Duński rząd ogłosił duży plan wzmocnienia zdolności obronnych Grenlandii zaledwie kilka godzin po tym, jak prezydent elekt USA Donald Trump ponownie powtórzył, że chce kupić ten arktyczny kraj, w którym mieszka zaledwie 56 000 osób.
Duński minister obrony Troels Lund Poulsen przekazał lokalnym mediom, że sprawa jest na tyle poważna, że Kopenhaga zainwestuje "dwucyfrową" kwotę miliarda duńskich koron w modernizację obrony kraju.
Nieokreślone wydatki na obronę mogą wynieść od 1,34 mld euro do 13,27 mld euro.
Trump, informując o wyborze kandydata na stanowisko przyszłego ambasadora USA w Danii, napisał, że "posiadanie i kontrolowanie Grenlandii" jest dla USA niezbędne z uwagi na "cele dotyczące bezpieczeństwa narodowego i wolności na całym świecie"
Na odpowiedź grenlandzkich władz nie trzeba było długo czekać. Premier Grenlandii Mute Egede powiedział: "Grenlandia należy do mieszkańców Grenlandii". Stwierdził również, że jego kraj "nie jest na sprzedaż i nigdy nie będzie".

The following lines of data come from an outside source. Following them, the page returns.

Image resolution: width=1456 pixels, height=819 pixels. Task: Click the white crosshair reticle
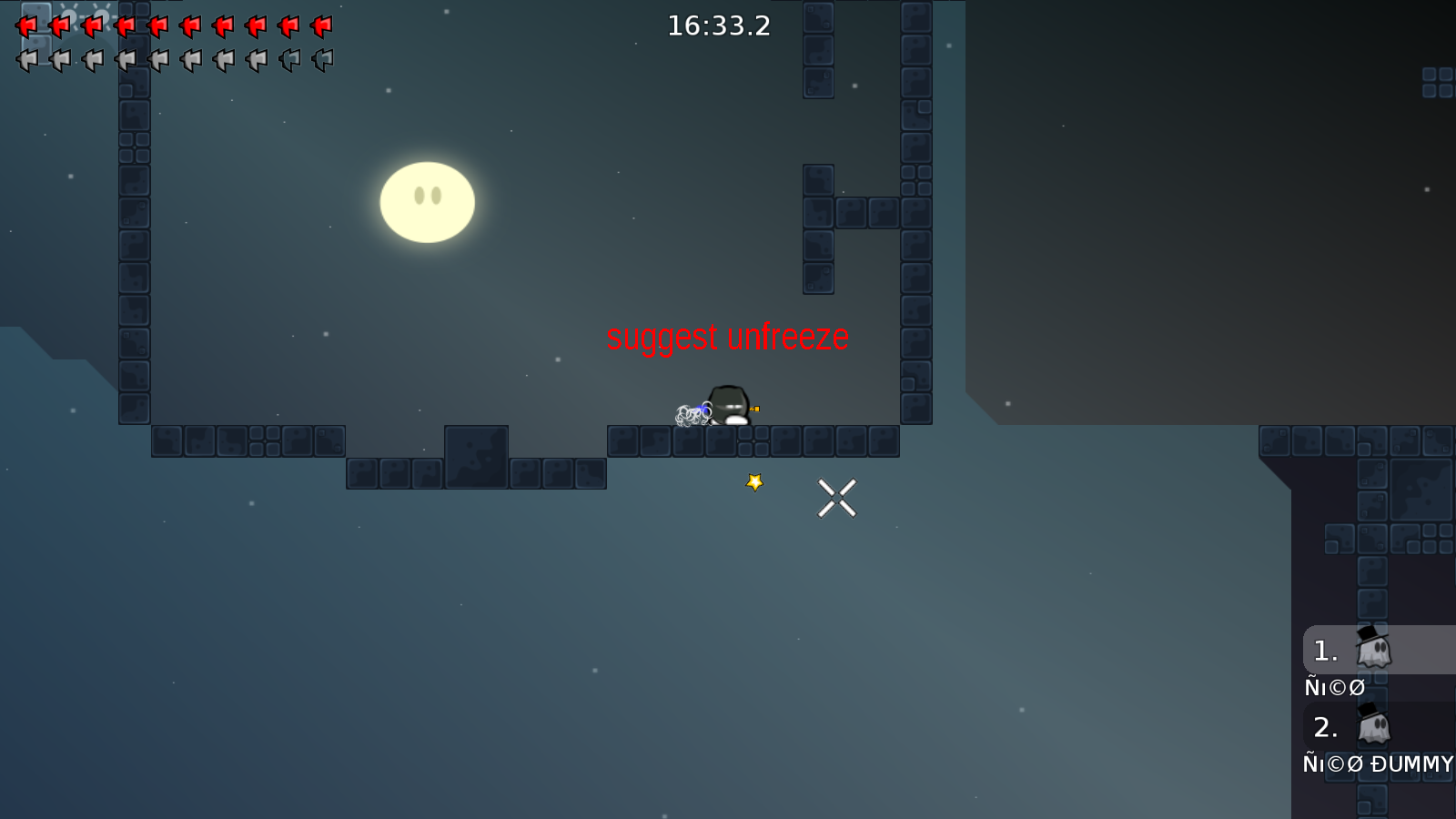click(x=838, y=497)
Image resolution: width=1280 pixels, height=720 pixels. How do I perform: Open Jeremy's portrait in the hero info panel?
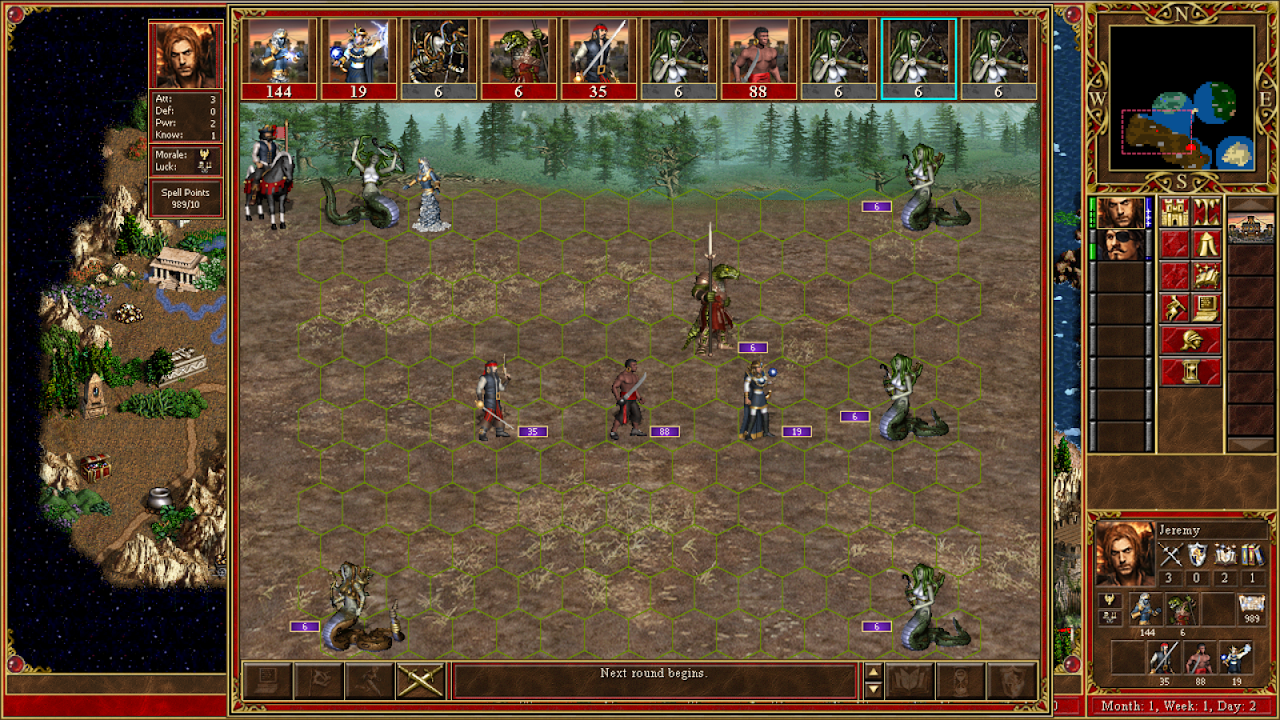point(1121,555)
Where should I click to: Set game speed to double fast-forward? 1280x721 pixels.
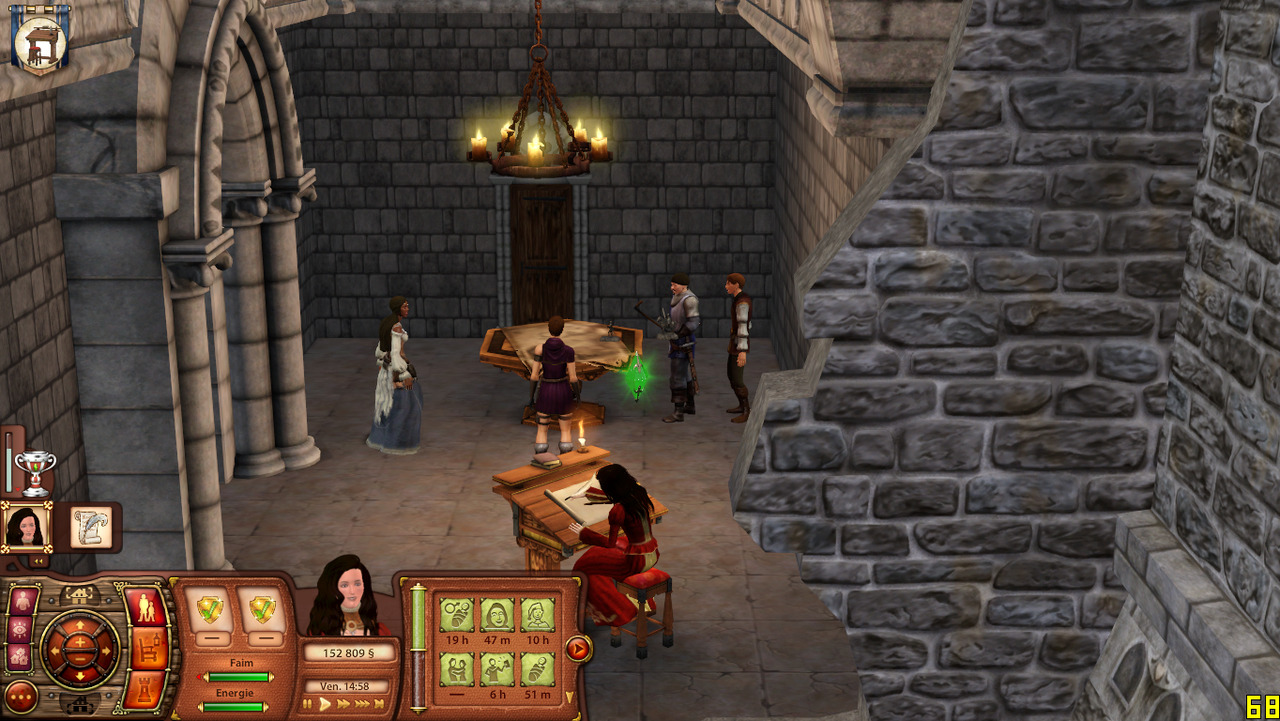[x=344, y=704]
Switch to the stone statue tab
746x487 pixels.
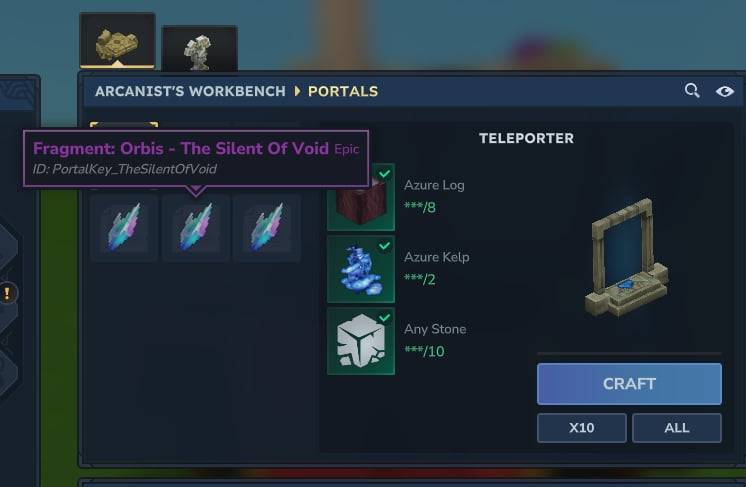pos(199,49)
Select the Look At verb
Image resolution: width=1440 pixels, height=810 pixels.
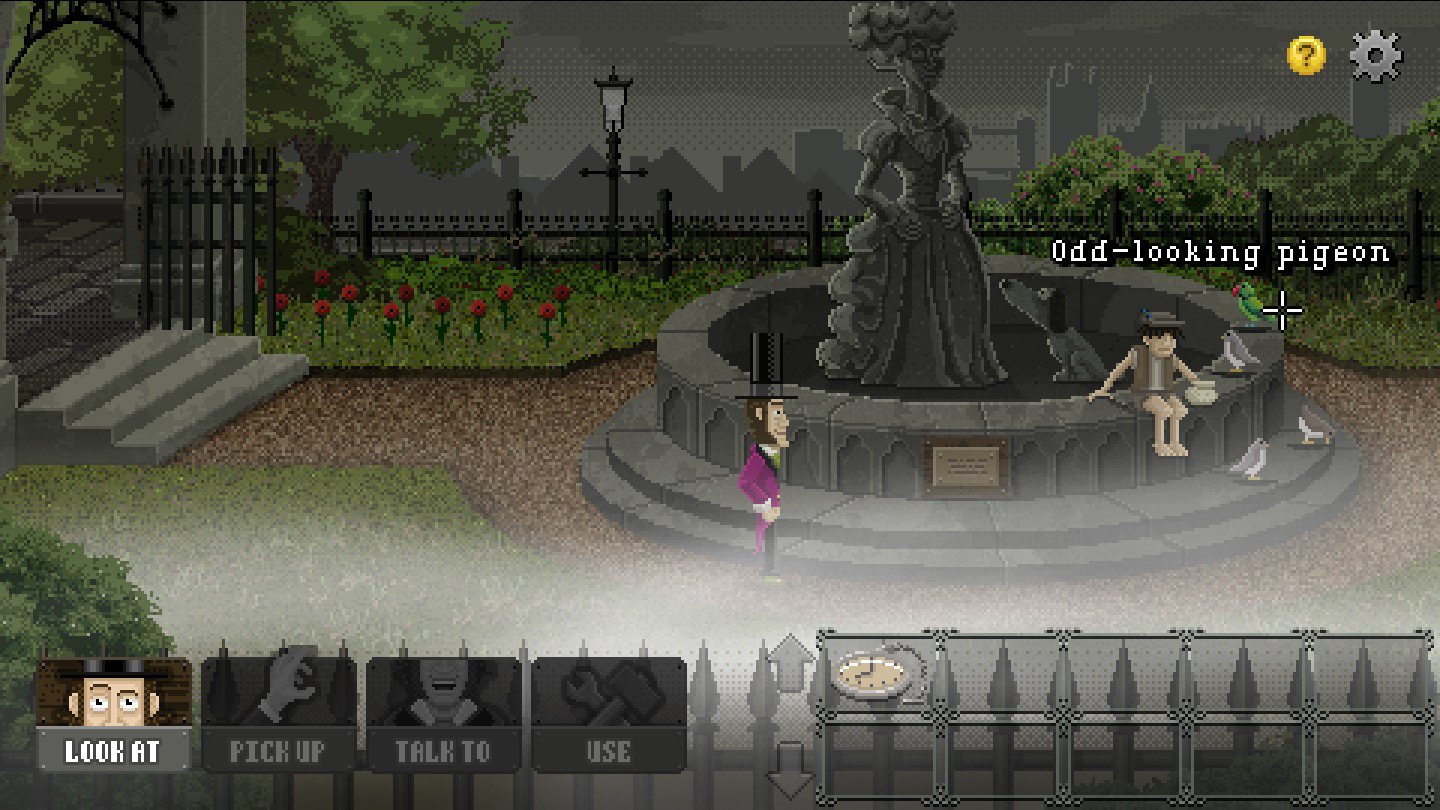pyautogui.click(x=113, y=714)
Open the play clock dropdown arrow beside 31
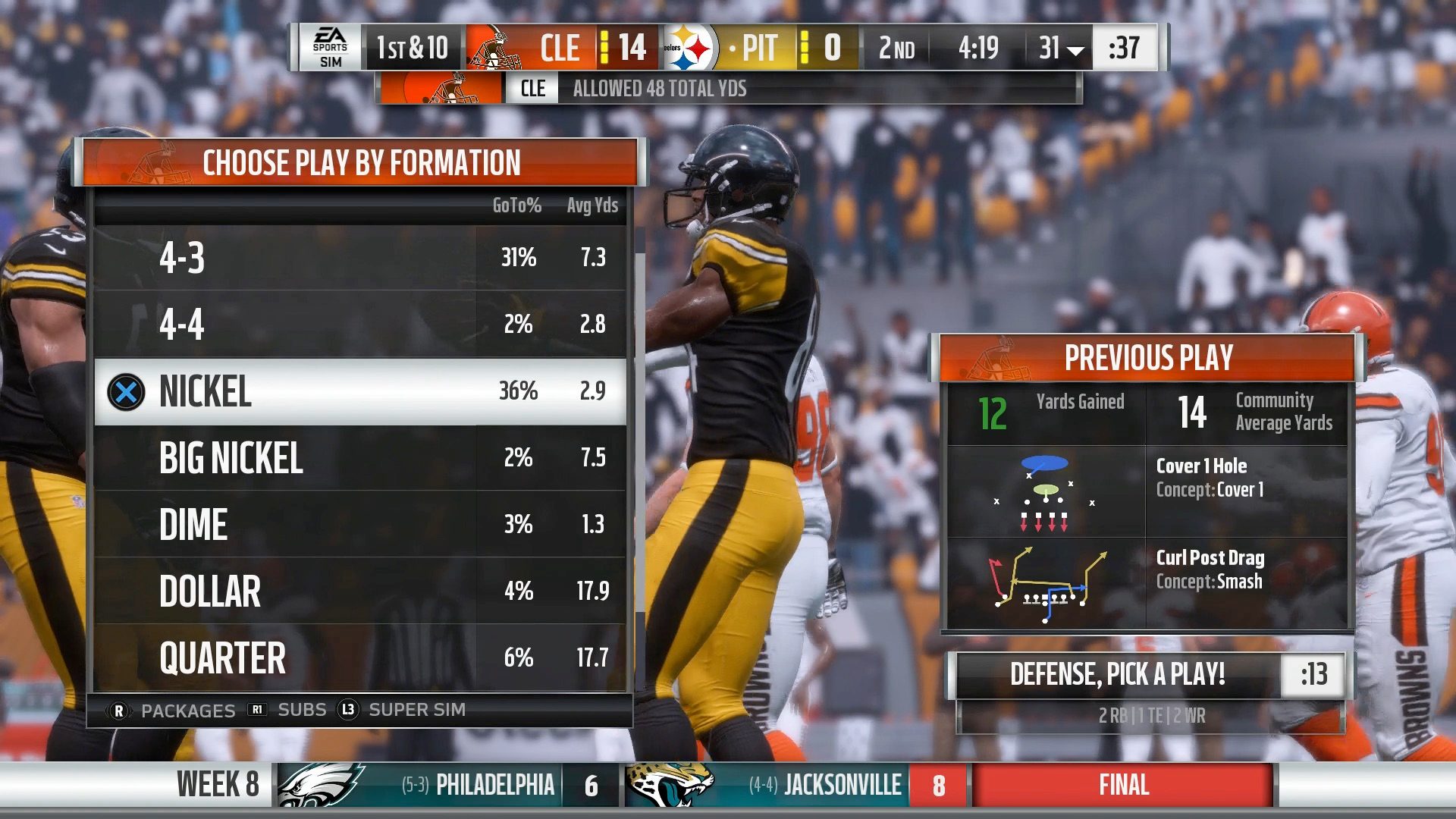This screenshot has height=819, width=1456. click(1075, 50)

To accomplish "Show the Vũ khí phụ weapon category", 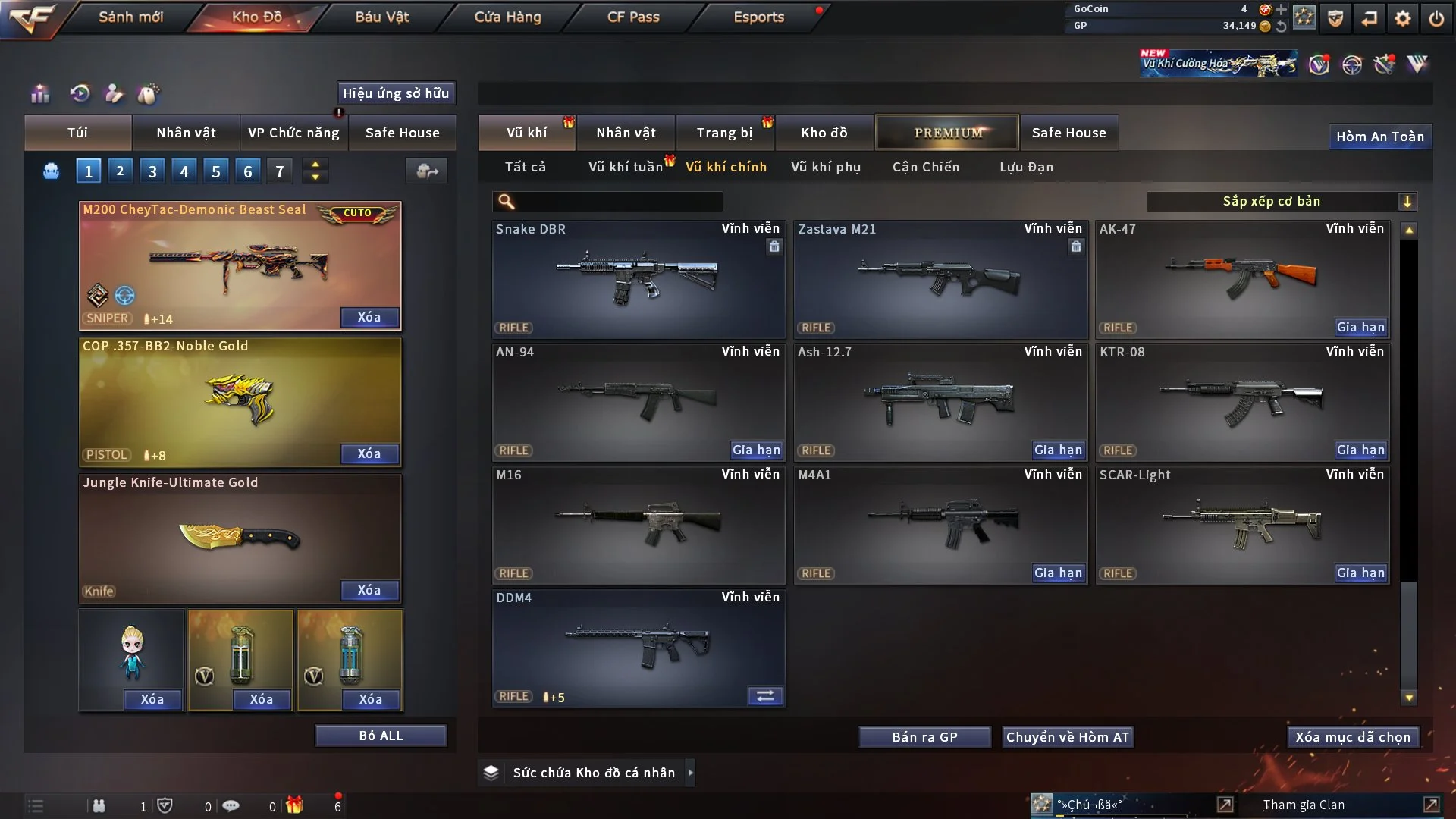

Grenlandia ma własny rząd, ale nadal jest powiązany z duńską koroną.
Kraj ten był duńską kolonią do 1953 roku, kiedy to został przeklasyfikowany na okręg Danii. Grenlandia została następnie w pełni zintegrowana z państwem duńskim na mocy konstytucji Danii, czyniąc jej mieszkańców obywatelami Danii.
Trump wyraził ostatnio zainteresowanie przejęciem przez USA kontroli nad sąsiednią Kanadą i terytoriami takimi jak Panama, powołując się na udziały gospodarcze we wspomnianym kanale.